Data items
◆ ◆ ◆
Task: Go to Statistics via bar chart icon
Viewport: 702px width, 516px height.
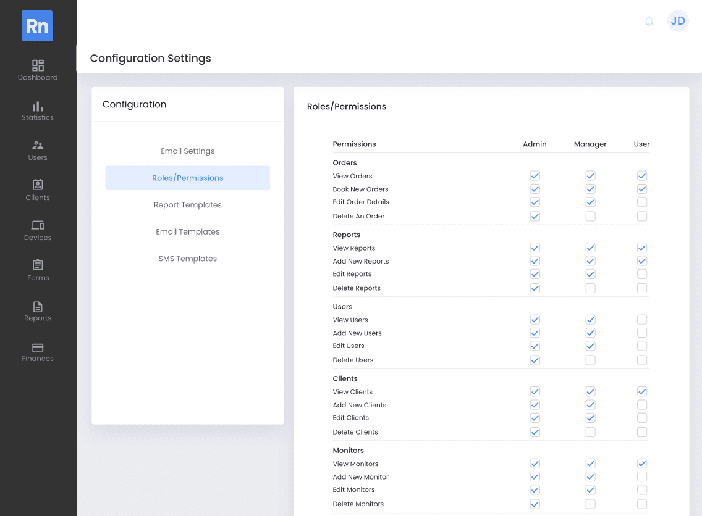Action: (x=38, y=106)
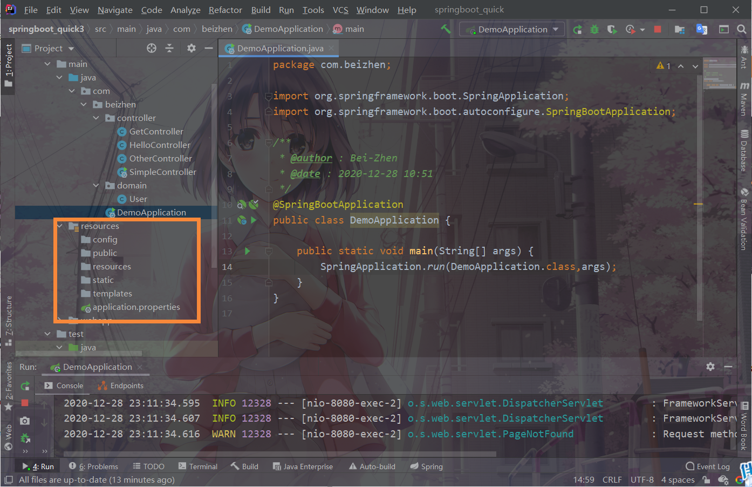Open the Refactor menu
The height and width of the screenshot is (487, 752).
[x=225, y=10]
◆ ◆ ◆
- **Task prompt**
What you return must match the records exactly, apart from the images, which are omitted.

- **Answer below**
Task: Go to Statistics via bar chart icon
Viewport: 702px width, 516px height.
Action: (x=38, y=106)
Open the Refactor menu
The height and width of the screenshot is (487, 752).
[x=225, y=10]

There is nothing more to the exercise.